El término viento huracanado designa cualquier viento sostenido que alcanza o supera los 120 km/h (64 nudos), correspondiente a la fuerza 12 en la escala Beaufort, la máxima de esta clasificación. Aunque el nombre evoca a los huracanes tropicales, los vientos huracanados pueden producirse en cualquier latitud y por muy diversas causas meteorológicas.
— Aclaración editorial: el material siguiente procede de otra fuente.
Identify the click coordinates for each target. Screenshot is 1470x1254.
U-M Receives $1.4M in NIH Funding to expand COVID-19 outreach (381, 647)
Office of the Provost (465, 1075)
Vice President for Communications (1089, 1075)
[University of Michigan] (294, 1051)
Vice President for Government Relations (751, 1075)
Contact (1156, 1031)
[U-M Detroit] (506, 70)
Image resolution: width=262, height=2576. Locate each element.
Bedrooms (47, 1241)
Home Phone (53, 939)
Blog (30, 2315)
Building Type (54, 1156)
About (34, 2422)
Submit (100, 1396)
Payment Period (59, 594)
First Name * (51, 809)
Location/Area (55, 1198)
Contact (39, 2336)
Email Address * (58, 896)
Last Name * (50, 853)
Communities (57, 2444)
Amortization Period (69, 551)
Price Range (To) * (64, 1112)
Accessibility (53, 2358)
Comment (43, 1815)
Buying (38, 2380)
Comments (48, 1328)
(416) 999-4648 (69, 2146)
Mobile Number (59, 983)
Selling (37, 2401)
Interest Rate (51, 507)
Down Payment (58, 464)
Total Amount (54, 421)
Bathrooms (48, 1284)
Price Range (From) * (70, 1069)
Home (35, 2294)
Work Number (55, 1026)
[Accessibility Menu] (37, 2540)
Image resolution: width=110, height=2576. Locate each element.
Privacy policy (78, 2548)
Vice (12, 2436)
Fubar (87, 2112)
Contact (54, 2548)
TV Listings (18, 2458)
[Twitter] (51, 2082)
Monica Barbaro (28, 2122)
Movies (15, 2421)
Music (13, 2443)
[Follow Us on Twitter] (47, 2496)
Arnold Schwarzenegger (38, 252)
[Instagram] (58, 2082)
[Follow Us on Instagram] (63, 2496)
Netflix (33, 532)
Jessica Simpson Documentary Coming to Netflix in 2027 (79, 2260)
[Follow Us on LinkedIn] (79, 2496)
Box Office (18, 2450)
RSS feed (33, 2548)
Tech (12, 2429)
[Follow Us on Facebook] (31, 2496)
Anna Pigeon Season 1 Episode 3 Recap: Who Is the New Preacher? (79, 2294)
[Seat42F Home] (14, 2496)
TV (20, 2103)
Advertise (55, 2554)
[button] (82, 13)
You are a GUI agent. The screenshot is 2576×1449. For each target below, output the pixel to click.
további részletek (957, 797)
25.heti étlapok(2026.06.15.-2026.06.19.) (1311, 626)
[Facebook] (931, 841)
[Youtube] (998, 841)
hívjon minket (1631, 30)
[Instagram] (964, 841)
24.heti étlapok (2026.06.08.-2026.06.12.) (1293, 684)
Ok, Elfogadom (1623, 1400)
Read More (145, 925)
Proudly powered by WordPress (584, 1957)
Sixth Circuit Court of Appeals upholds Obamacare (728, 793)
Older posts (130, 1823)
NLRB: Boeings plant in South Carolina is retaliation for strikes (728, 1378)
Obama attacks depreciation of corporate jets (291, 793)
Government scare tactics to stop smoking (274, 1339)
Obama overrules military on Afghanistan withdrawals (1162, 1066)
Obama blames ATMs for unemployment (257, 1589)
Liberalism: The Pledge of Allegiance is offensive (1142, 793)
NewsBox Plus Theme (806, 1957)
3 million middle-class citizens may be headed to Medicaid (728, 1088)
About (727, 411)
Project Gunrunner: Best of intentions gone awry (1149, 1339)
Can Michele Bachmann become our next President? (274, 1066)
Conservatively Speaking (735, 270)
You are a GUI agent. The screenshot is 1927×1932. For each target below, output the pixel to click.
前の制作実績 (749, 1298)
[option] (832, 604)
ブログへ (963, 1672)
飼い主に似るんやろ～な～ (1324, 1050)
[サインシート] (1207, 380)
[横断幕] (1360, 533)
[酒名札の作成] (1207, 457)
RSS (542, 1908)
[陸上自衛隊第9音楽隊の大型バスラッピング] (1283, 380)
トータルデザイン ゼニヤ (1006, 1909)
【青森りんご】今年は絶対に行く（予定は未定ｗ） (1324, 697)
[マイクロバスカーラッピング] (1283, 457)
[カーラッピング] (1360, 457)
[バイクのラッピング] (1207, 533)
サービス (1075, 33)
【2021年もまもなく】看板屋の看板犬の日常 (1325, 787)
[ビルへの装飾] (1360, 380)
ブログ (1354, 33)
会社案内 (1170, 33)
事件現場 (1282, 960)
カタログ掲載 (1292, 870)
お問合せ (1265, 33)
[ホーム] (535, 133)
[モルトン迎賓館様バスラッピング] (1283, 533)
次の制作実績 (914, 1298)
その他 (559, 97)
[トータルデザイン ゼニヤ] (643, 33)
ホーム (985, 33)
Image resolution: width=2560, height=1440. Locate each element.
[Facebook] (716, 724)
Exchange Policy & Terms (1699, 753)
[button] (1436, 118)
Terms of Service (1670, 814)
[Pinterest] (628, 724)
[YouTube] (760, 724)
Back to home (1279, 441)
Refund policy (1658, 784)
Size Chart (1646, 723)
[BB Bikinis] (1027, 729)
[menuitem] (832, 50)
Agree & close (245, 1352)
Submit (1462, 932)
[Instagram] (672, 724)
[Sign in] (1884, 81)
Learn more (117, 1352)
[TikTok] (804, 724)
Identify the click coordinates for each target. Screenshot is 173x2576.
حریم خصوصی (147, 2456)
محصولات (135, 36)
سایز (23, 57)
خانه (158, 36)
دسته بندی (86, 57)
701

Son los vientos más destructivos que afectan a la Península Ibérica y pueden causar daños estructurales graves, derribo masivo de árboles, cortes de suministro eléctrico y riesgo vital.
En España, los registros históricos muestran ráfagas superiores a 200 km/h en cumbres montañosas expuestas y de 120-180 km/h en zonas costeras y valles canalizados durante temporales excepcionales. El ciclón Klaus (enero de 2009) y el temporal Filomena con el ciclogénesis asociada son ejemplos emblemáticos.
¿Cómo se produce?
Los vientos huracanados extratropicales se generan por gradientes de presión extremos entre un sistema de altas presiones y una borrasca profunda. Cuanto mayor es la diferencia de presión en una distancia corta, más fuerte sopla el viento. Las ciclogenésis explosivas (bombas meteorológicas) producen caídas de presión superiores a 24 hPa en 24 horas, creando gradientes que generan vientos devastadores.
Otros mecanismos incluyen la canalización orográfica (efecto Venturi en valles y puertos de montaña), las galernas cantábricas (entrada violenta de aire frío), los temporales de cierzo y tramontana en el valle del Ebro, y los frentes de racha de tormentas severas. En zonas montañosas, las ondas de montaña y los rotores pueden acelerar el viento localmente hasta valores huracanados.
¿Por qué es importante?
Los vientos huracanados representan uno de los mayores riesgos meteorológicos en España. Los daños incluyen destrucción de tejados, caída de grúas y estructuras, derribo masivo de arbolado, interrupción del transporte aéreo, marítimo y terrestre, oleaje extremo y marejada ciclónica en la costa. La AEMET emite avisos naranjas (120-140 km/h) y rojos (más de 140 km/h) para estos eventos.
Las zonas más expuestas son la cornisa cantábrica, Galicia, el estrecho de Gibraltar, el valle del Ebro (cierzo), Cataluña (tramontana), las cumbres de los sistemas montañosos y las Islas Canarias. Cada invierno, varios temporales atlánticos traen rachas huracanadas a alguna zona de España.